Provided information START
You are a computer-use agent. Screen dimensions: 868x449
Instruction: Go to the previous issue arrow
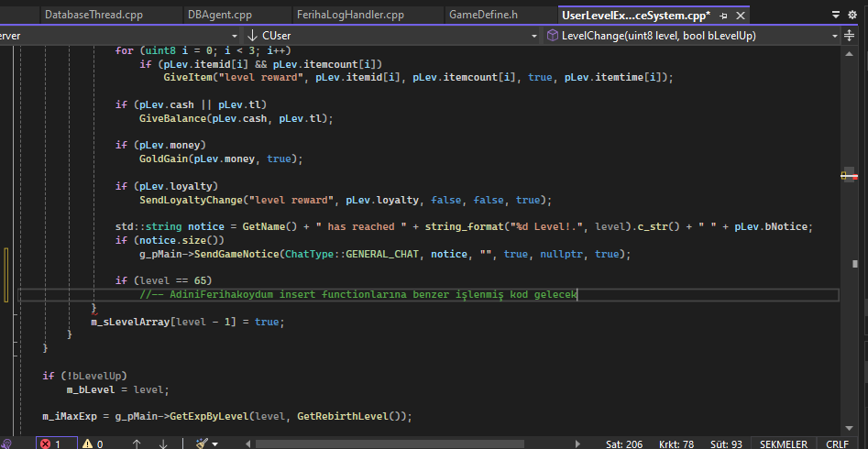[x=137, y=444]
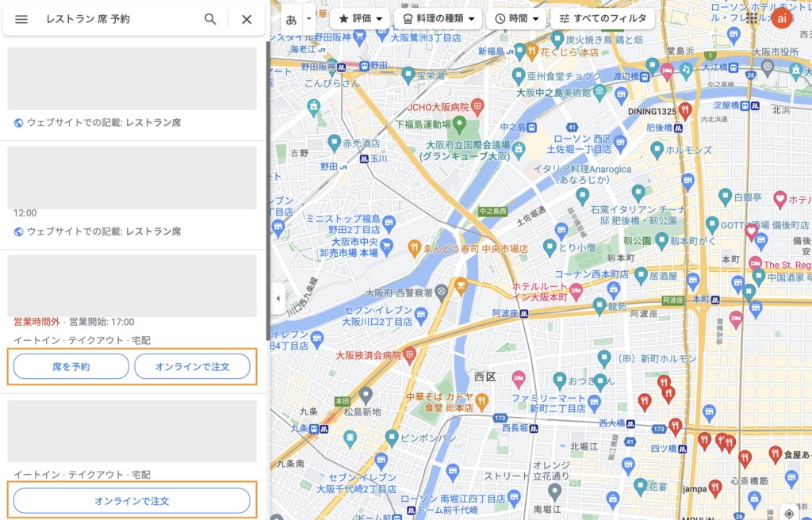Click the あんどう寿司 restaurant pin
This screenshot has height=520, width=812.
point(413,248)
Provided information END
What is required ▸
Exclude the images and reproduce the remaining data exactly.

Output ▸
You are a computer-use agent. Screen dimensions: 868x449
Instruction: Go to the previous issue arrow
[x=137, y=444]
Click the あんどう寿司 restaurant pin
This screenshot has height=520, width=812.
point(413,248)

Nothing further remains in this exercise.